Put the value of $\Delta U$ from the equation $\left( 1 \right)$ we get,
$ - W = \dfrac{{nR\Delta T}}{{\gamma - 1}}$ ............... $\left( 2 \right)$
Given:
number of moles $n = 1$ ,
Initial temperature ${T_1} = T$ ,
Work done by an ideal gas $W = 6R$ ,
The ratio of specific heats $\gamma = \dfrac{5}{3}$
Substitute all the known values in the equation $\left( 2 \right)$ we get,
$ \Rightarrow - 6R = \dfrac{{1 \times R \times \Delta T}}{{\dfrac{5}{3} - 1}}$
$ \Rightarrow - 6 = \dfrac{{\Delta T}}{{\dfrac{2}{3}}}$
On further solving the above equation we get,
$ \Rightarrow \Delta T = \dfrac{2}{3} \times - 6$
$ \Rightarrow \Delta T = - 4$ ............ $\left( 3 \right)$
As we know,
$\Delta T = {T_2} - {T_1}$
where ${T_2}$ is the final temperature and ${T_1}$ is the initial temperature
Substitute all the given values in the above equation,
$ \Rightarrow - 4 = {T_2} - T$
Solve the equation to find the value of ${T_2}$ ,
$ \Rightarrow {T_2} = \left( {T - 4} \right)K$
As a result, the final temperature of the gas is $\left( {T - 4} \right)K$ .

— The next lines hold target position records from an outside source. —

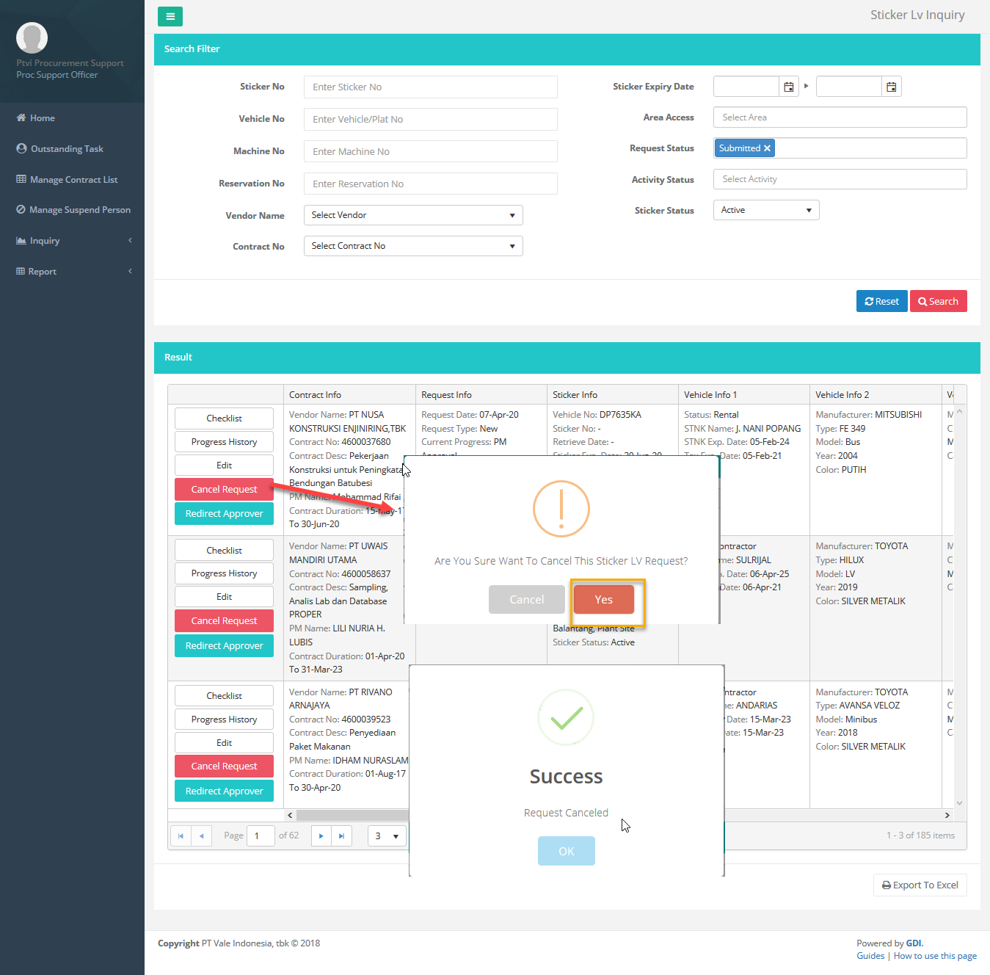Open Outstanding Task in sidebar

66,149
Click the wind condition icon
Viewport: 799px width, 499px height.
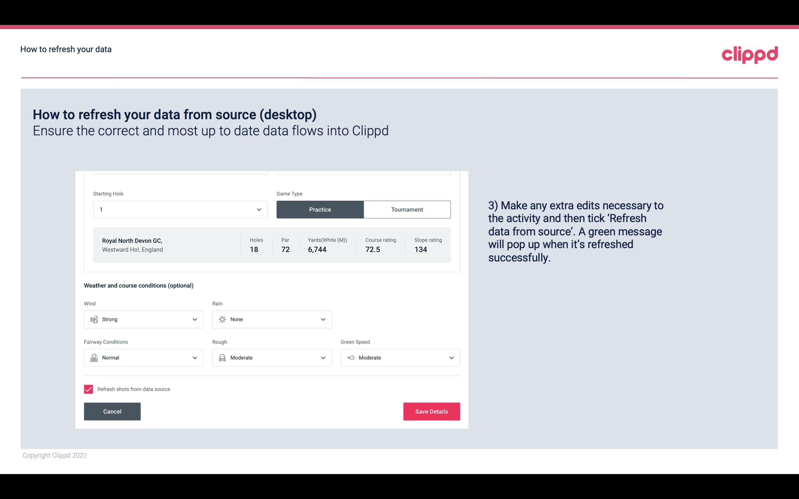coord(94,319)
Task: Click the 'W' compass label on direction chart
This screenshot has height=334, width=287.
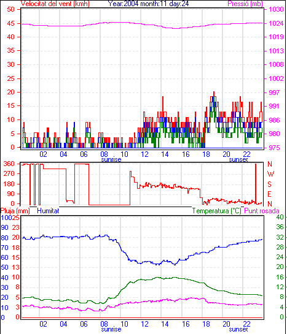Action: [270, 174]
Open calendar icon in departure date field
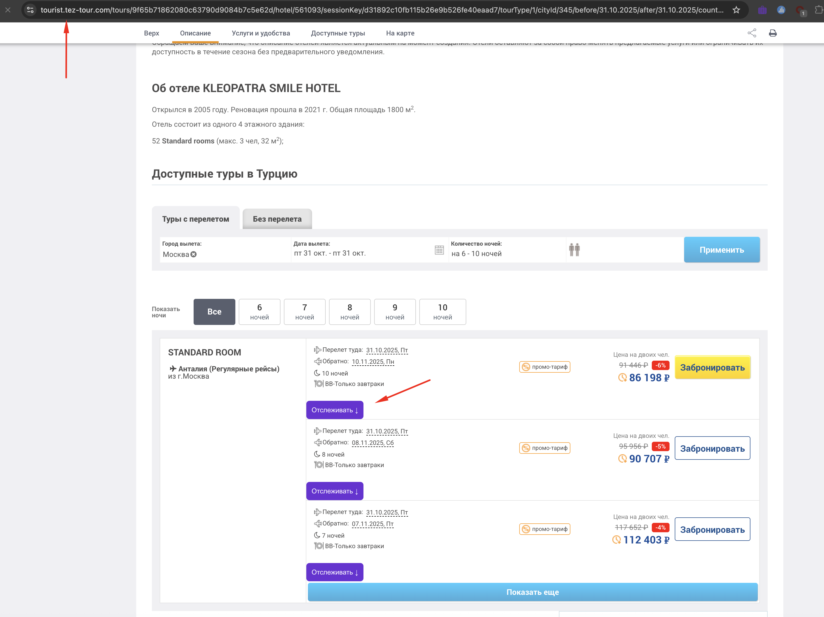 439,250
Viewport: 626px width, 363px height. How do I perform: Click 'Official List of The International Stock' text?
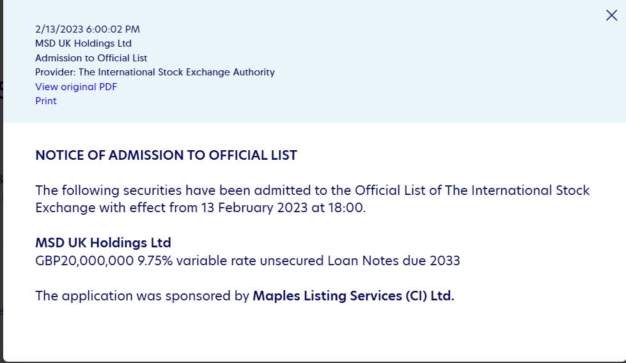(472, 190)
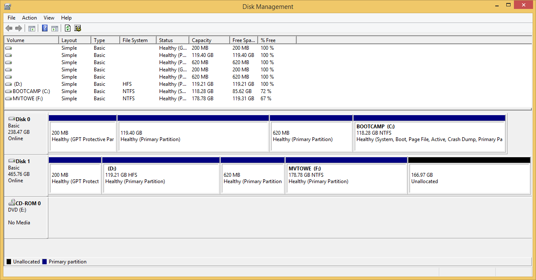Click Show/Hide Console Tree toolbar icon

click(x=31, y=28)
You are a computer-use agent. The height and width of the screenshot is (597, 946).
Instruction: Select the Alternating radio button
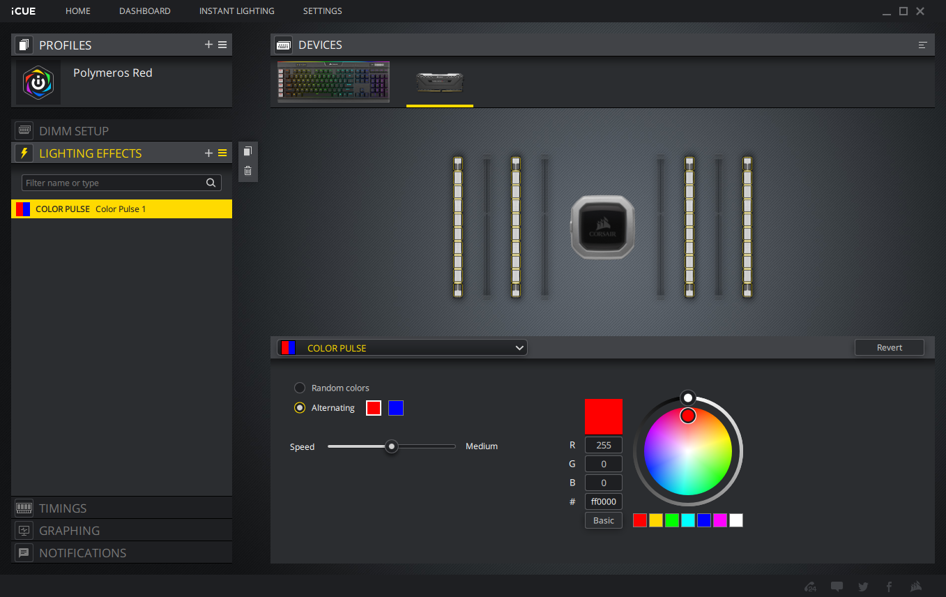click(300, 408)
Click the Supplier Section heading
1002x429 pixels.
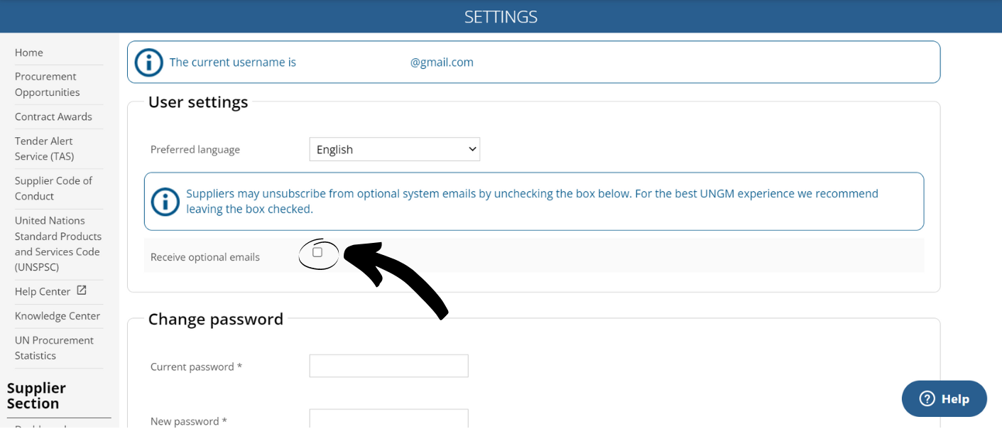pyautogui.click(x=36, y=396)
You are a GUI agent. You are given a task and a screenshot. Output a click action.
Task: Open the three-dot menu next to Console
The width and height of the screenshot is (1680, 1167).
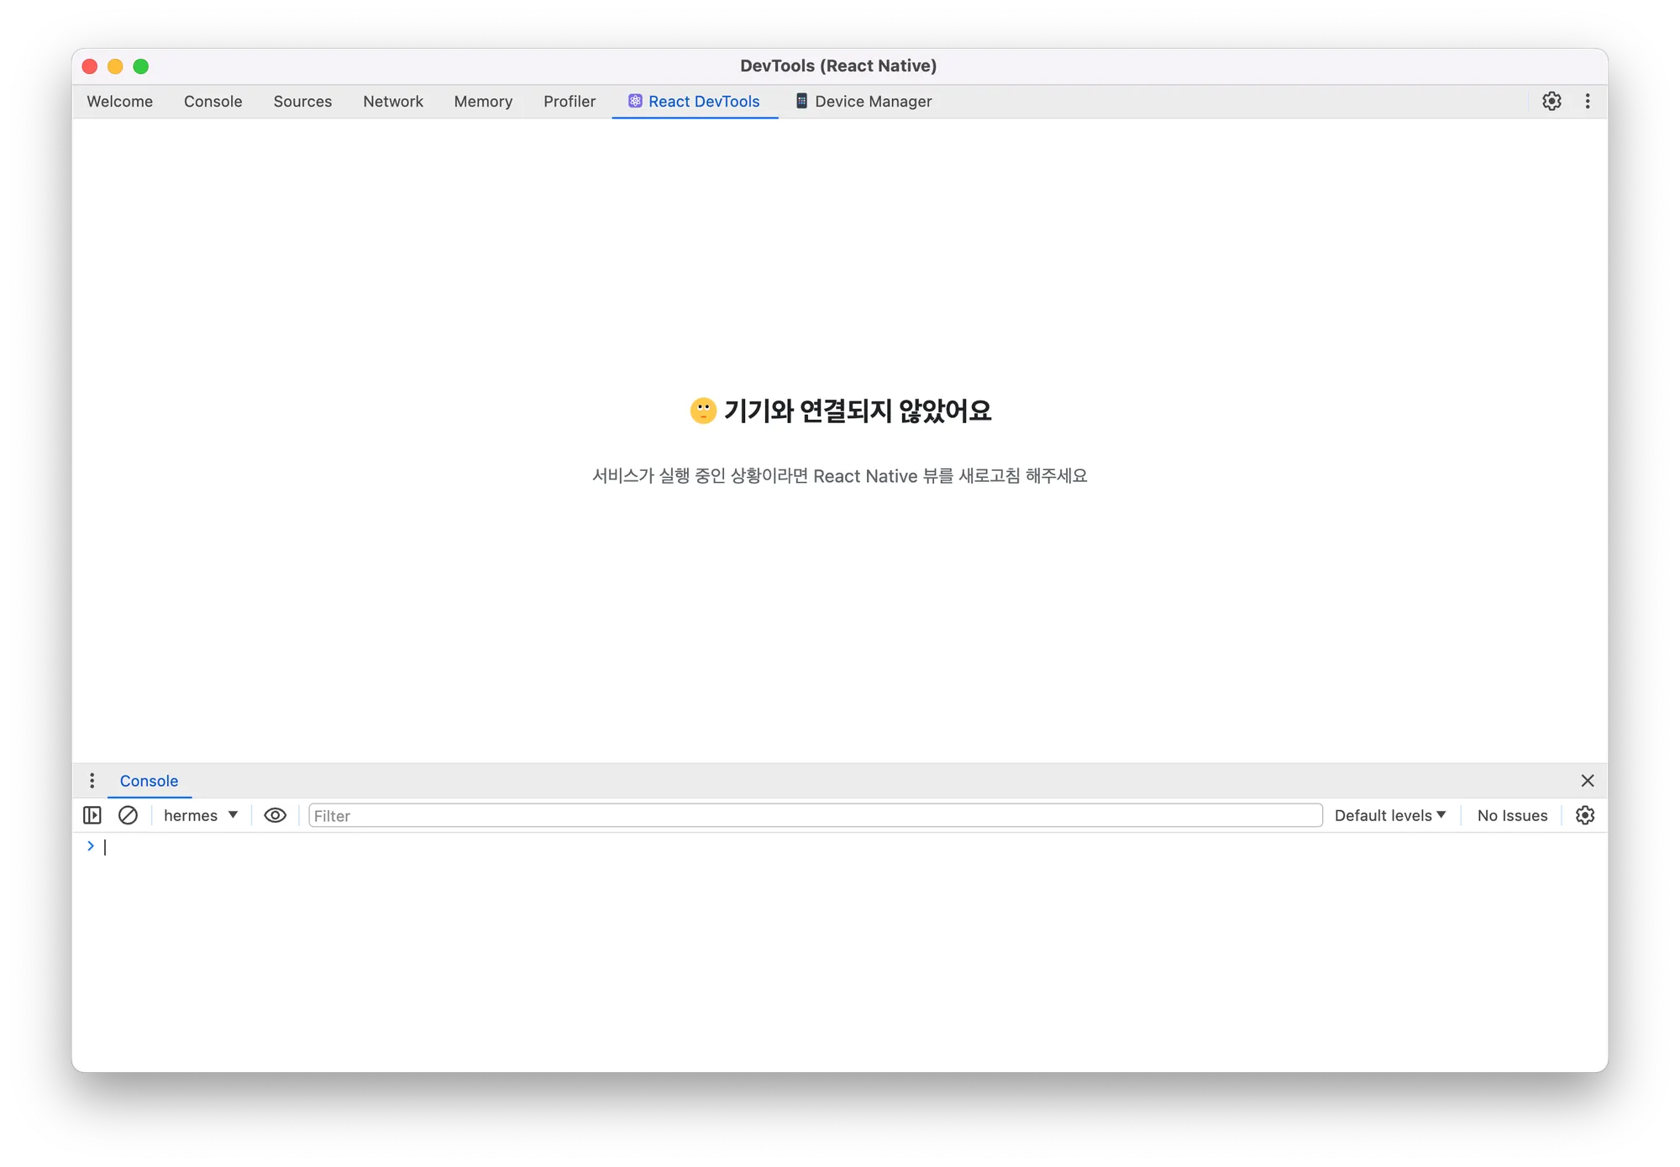click(92, 781)
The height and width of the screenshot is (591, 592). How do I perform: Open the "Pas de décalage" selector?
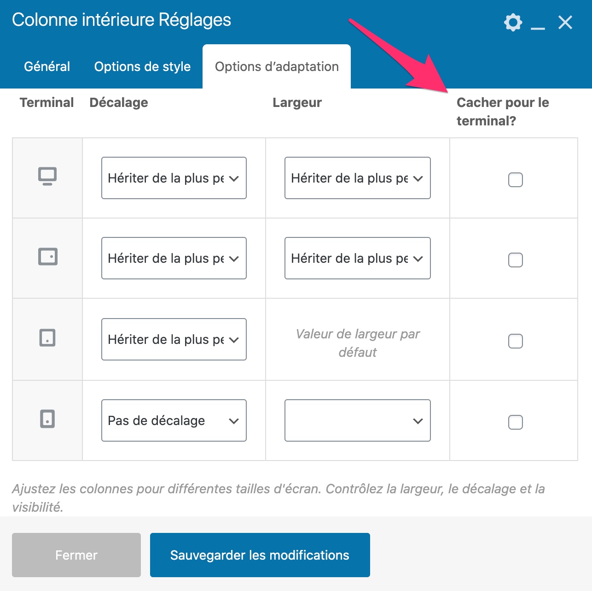[x=174, y=420]
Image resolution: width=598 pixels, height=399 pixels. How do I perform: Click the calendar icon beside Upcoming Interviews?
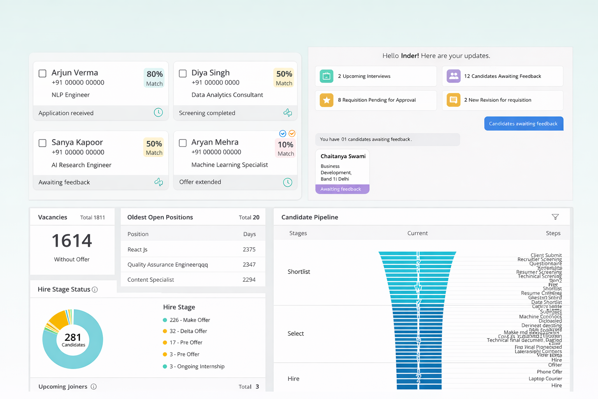coord(326,76)
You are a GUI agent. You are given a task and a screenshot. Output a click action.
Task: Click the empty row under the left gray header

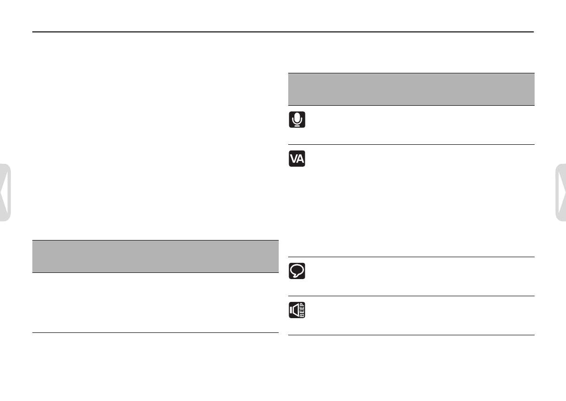point(155,302)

Hence, the correct answer is option (C).

Additional information:
$\gamma $ is the fraction of specific heat at constant pressure to specific heat at constant volume. It is also known by a relation called Mayer’s formula.

Note: We have used the ideal gas law here because it was mentioned in the question that the gas is ideal. Otherwise, we would have to use real gas laws. If in the question it was mentioned that the process is sudden but not mentioned adiabatic, then also the process would be adiabatic. The adiabatic process does not involve any transfer of heat outside or inside the system.